_Given problem_.
Render every line of text in the entries below as a JSON list of strings, one string per line, skipping blank lines. Leave the pictures out of your answer.
==== Supplied records ====
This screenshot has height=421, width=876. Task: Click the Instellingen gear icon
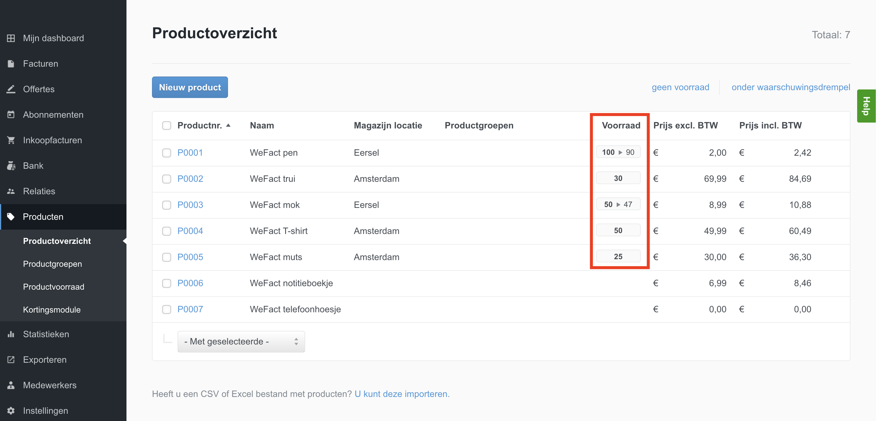(11, 410)
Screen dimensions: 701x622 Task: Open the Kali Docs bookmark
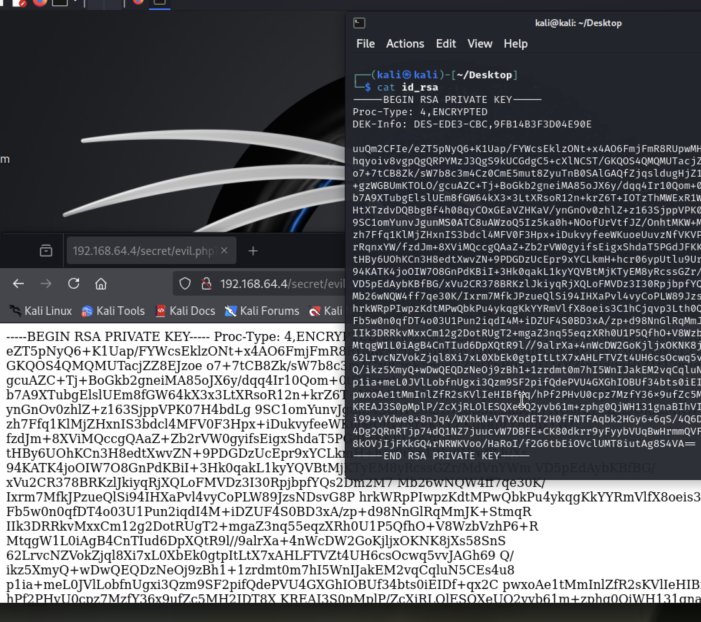[185, 311]
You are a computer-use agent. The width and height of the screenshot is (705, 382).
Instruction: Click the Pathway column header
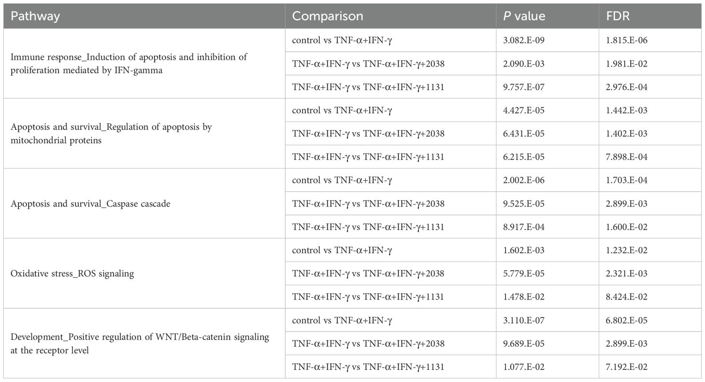(35, 16)
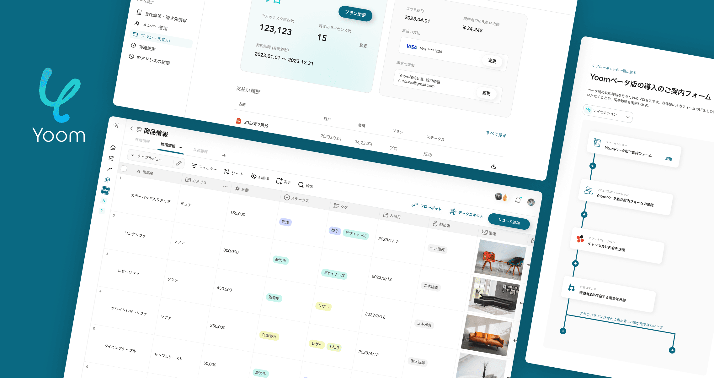Image resolution: width=714 pixels, height=378 pixels.
Task: Click the plus node below form trigger
Action: [x=593, y=166]
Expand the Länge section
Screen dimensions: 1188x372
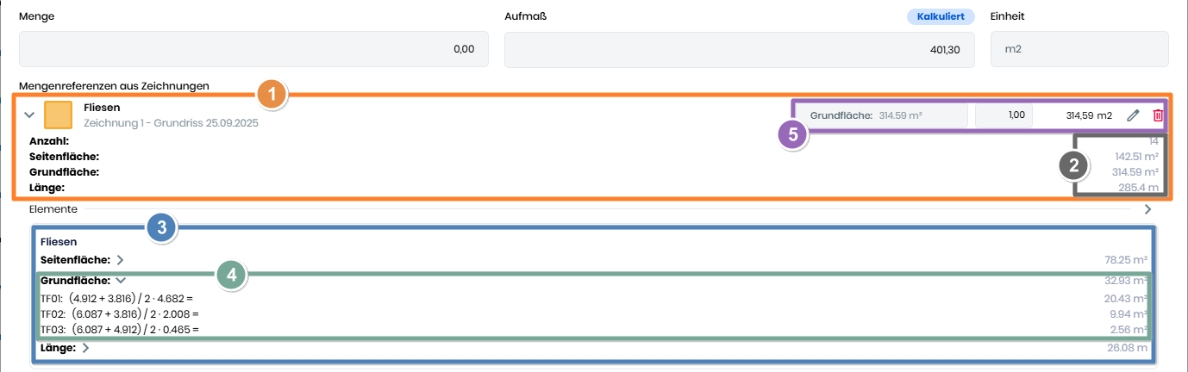tap(85, 349)
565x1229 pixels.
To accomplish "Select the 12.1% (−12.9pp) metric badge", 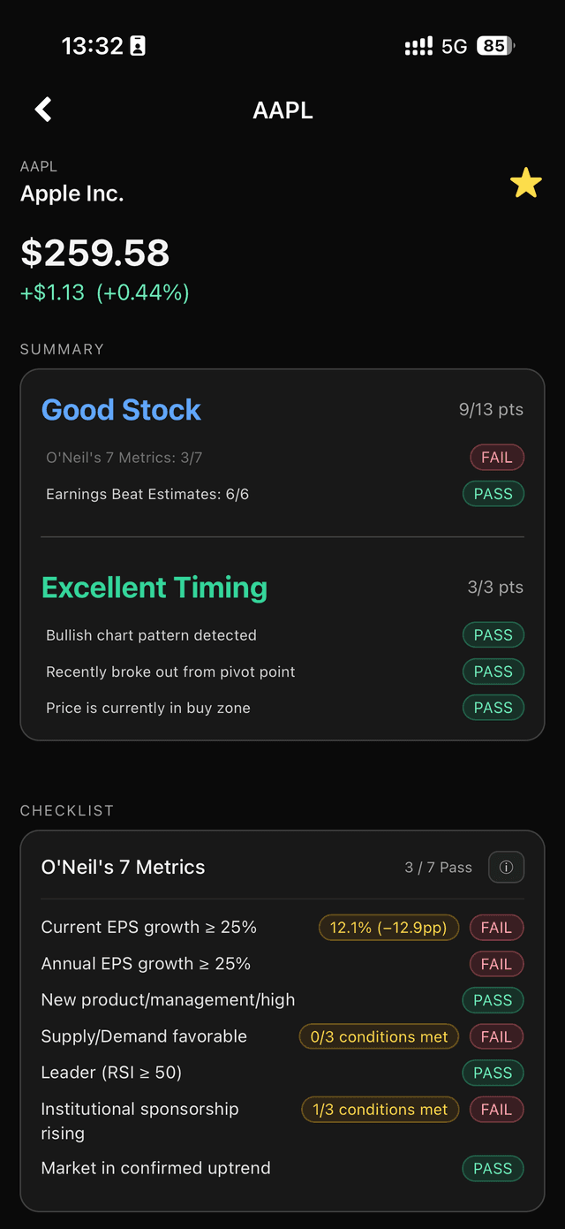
====
_Complete response_.
[
  "This screenshot has height=421, width=876. Task: Click the Instellingen gear icon",
  "(11, 410)",
  "Screen dimensions: 701x622 Task: Open the Kali Docs bookmark",
  "[185, 311]",
  "You are a computer-use agent. The width and height of the screenshot is (705, 382).",
  "Instruction: Click the Pathway column header",
  "(35, 16)",
  "Image resolution: width=714 pixels, height=378 pixels.",
  "Task: Click the plus node below form trigger",
  "Action: [x=593, y=166]",
  "Expand the Länge section",
  "Screen dimensions: 1188x372",
  "tap(85, 349)",
  "565x1229 pixels.",
  "To accomplish \"Select the 12.1% (−12.9pp) metric badge\", "
]